WHAT THE EXERCISE ASKS: In the listing below, how many lines contain "right"? Answer with the number alone.

•••••

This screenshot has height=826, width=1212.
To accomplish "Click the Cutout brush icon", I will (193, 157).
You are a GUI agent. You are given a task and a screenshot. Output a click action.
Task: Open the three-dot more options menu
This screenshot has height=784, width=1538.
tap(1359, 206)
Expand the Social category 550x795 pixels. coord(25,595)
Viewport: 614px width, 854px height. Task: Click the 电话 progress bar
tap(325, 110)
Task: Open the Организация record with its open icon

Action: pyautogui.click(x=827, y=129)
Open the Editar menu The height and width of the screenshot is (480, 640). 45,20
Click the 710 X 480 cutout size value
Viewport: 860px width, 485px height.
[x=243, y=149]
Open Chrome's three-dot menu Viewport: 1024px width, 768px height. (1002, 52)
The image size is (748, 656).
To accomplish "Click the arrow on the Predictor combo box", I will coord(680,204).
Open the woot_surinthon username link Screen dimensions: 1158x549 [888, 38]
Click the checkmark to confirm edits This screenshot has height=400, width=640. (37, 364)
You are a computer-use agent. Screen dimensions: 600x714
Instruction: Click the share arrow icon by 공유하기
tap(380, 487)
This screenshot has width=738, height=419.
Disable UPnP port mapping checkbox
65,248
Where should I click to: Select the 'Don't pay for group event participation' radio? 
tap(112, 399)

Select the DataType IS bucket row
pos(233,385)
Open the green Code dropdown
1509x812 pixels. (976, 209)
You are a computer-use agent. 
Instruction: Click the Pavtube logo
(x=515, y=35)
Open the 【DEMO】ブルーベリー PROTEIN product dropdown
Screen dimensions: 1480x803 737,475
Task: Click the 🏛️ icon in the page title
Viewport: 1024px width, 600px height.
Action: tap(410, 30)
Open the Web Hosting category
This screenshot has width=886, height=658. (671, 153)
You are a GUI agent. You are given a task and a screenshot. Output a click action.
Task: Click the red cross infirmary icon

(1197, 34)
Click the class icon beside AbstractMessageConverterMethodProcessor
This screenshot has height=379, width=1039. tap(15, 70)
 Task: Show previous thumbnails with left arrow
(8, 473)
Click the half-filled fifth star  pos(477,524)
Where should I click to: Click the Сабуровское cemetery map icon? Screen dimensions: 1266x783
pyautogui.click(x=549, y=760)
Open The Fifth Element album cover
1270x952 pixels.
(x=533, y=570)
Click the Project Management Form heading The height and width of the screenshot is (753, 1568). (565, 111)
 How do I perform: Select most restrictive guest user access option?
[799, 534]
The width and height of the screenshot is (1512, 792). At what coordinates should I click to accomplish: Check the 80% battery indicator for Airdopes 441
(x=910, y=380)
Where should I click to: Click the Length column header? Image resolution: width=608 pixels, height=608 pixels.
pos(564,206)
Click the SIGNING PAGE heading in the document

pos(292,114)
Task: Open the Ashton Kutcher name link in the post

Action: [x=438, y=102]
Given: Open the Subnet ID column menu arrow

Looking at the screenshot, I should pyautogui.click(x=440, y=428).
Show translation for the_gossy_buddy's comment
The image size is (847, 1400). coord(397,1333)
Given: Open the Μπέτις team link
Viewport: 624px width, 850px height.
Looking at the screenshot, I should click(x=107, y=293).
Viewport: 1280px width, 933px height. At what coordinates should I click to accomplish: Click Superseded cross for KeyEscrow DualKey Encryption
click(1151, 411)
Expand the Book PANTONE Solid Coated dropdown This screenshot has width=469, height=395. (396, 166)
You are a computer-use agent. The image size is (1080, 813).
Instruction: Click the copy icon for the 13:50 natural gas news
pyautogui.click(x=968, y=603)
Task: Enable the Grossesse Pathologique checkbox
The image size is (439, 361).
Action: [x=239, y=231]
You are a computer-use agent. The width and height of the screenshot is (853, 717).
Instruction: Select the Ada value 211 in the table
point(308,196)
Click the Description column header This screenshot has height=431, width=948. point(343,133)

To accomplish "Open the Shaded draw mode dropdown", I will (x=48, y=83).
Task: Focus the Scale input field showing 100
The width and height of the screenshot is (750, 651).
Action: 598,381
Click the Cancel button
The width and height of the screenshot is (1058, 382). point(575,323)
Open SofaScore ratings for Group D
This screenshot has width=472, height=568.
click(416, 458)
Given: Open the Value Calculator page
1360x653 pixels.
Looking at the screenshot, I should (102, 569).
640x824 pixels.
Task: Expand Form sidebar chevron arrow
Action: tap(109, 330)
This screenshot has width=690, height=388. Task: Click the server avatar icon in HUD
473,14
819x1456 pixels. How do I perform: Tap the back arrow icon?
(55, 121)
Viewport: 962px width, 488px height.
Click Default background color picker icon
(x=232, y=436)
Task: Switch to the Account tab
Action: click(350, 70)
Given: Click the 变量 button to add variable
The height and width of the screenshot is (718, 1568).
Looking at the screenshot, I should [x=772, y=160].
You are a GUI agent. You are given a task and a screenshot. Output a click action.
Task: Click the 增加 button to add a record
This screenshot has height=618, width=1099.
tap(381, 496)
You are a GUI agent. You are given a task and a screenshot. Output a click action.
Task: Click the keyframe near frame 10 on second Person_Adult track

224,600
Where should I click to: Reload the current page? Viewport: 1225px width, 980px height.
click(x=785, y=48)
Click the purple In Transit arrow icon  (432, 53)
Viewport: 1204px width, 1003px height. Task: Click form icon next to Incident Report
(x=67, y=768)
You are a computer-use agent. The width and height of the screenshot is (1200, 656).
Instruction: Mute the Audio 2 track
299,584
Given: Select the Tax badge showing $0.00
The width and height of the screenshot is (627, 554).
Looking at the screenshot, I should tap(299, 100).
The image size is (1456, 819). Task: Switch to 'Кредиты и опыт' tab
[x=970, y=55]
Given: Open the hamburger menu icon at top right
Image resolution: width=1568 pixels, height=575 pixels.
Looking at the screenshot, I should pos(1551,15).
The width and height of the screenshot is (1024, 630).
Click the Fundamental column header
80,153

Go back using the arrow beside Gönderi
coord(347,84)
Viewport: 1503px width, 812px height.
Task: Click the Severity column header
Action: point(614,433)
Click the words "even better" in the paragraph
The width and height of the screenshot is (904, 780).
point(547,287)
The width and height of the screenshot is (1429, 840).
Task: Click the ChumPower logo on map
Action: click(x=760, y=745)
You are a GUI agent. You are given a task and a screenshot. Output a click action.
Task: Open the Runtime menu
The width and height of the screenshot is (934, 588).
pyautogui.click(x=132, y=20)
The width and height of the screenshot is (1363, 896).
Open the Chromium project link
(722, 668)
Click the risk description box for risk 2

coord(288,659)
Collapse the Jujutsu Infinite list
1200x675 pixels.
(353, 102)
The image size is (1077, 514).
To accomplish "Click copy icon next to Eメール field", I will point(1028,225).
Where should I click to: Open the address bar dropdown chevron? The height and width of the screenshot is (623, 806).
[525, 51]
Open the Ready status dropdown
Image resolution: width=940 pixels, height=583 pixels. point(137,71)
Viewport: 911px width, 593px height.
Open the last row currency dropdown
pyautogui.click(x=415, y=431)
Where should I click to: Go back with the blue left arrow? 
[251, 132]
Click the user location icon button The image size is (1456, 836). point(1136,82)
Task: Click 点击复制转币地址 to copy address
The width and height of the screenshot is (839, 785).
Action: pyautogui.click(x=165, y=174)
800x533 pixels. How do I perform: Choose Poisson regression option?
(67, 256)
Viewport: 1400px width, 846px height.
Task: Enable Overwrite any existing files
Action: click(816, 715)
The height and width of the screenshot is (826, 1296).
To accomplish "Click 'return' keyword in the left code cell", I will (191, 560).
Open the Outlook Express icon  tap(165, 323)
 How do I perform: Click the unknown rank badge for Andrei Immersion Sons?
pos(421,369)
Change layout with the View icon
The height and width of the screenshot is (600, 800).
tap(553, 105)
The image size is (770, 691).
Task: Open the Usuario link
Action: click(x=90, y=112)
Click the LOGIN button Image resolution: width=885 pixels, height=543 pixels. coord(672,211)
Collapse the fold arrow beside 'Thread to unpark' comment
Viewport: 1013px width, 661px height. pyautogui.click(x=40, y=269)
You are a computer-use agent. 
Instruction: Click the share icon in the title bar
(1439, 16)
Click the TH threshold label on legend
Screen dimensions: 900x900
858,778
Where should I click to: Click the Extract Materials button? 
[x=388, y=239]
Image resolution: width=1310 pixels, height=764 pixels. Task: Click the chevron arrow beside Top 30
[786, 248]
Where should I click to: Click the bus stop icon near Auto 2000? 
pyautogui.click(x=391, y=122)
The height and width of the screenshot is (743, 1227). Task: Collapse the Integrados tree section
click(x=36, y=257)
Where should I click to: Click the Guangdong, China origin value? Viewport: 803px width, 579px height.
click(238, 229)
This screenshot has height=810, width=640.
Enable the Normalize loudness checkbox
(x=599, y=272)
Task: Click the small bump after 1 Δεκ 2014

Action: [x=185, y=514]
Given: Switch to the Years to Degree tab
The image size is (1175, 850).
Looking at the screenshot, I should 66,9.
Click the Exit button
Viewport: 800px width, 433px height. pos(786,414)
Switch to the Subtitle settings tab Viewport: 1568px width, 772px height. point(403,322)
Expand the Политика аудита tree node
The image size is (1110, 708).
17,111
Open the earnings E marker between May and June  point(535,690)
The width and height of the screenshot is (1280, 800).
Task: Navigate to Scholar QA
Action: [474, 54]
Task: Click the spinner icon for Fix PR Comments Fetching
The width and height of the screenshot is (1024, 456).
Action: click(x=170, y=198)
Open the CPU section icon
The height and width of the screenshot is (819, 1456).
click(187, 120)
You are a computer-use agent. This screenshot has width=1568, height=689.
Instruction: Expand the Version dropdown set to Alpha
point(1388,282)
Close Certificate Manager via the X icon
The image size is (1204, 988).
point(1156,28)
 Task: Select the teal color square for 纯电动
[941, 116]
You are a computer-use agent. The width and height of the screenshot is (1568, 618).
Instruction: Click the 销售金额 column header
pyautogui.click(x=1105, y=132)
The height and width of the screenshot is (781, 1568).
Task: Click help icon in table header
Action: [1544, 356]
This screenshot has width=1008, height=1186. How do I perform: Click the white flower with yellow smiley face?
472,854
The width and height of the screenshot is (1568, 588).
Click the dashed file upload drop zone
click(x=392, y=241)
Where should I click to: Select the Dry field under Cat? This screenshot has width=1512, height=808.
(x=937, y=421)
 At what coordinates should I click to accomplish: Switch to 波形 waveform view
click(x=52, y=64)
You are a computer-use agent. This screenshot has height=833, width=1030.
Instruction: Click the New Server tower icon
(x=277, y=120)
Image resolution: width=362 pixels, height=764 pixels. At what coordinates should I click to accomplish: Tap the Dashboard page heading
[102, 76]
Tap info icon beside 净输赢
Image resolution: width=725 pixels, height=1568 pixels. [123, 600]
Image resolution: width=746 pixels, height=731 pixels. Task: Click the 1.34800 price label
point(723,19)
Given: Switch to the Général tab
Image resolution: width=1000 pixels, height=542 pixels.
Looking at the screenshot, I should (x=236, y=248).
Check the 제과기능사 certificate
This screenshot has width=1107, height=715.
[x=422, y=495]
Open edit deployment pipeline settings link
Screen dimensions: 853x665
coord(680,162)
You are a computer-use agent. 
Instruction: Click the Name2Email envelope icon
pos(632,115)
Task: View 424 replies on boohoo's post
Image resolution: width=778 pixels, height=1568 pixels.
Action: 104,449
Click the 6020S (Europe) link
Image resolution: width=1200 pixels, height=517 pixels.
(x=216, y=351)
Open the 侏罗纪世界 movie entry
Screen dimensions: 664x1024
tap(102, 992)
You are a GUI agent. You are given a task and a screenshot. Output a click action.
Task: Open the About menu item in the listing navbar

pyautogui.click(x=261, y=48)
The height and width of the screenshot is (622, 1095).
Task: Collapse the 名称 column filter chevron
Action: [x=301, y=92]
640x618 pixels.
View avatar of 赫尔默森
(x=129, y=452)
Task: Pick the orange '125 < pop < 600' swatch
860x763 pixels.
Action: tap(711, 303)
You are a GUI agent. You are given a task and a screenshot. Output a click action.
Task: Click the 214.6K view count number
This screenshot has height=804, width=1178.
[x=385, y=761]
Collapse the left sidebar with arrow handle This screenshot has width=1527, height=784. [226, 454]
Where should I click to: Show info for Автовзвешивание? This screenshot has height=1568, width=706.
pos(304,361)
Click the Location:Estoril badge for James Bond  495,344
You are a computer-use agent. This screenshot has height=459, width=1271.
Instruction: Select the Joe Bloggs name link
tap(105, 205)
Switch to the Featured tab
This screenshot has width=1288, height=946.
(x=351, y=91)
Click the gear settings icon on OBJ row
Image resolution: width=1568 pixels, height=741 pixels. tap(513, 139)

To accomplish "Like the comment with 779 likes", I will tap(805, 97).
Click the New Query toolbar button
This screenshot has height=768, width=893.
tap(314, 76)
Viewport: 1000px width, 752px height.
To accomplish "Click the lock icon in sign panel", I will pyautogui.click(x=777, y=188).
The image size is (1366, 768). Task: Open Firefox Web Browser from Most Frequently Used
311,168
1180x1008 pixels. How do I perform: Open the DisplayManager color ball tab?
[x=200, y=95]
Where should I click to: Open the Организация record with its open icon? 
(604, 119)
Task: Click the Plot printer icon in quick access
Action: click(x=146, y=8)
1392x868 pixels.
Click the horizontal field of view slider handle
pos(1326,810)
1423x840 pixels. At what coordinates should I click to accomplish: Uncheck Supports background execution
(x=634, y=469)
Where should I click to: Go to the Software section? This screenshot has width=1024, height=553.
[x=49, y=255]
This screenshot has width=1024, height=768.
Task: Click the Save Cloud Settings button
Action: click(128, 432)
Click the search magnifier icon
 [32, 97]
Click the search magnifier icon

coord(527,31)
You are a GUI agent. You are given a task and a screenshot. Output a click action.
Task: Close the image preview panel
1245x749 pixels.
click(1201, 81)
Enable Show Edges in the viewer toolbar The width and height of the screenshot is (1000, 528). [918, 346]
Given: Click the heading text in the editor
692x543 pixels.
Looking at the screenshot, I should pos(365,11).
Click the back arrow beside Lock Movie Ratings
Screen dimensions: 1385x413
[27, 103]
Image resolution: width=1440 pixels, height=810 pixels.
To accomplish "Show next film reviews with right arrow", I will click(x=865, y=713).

•••••

SOLUTION FOR THIS TASK: 2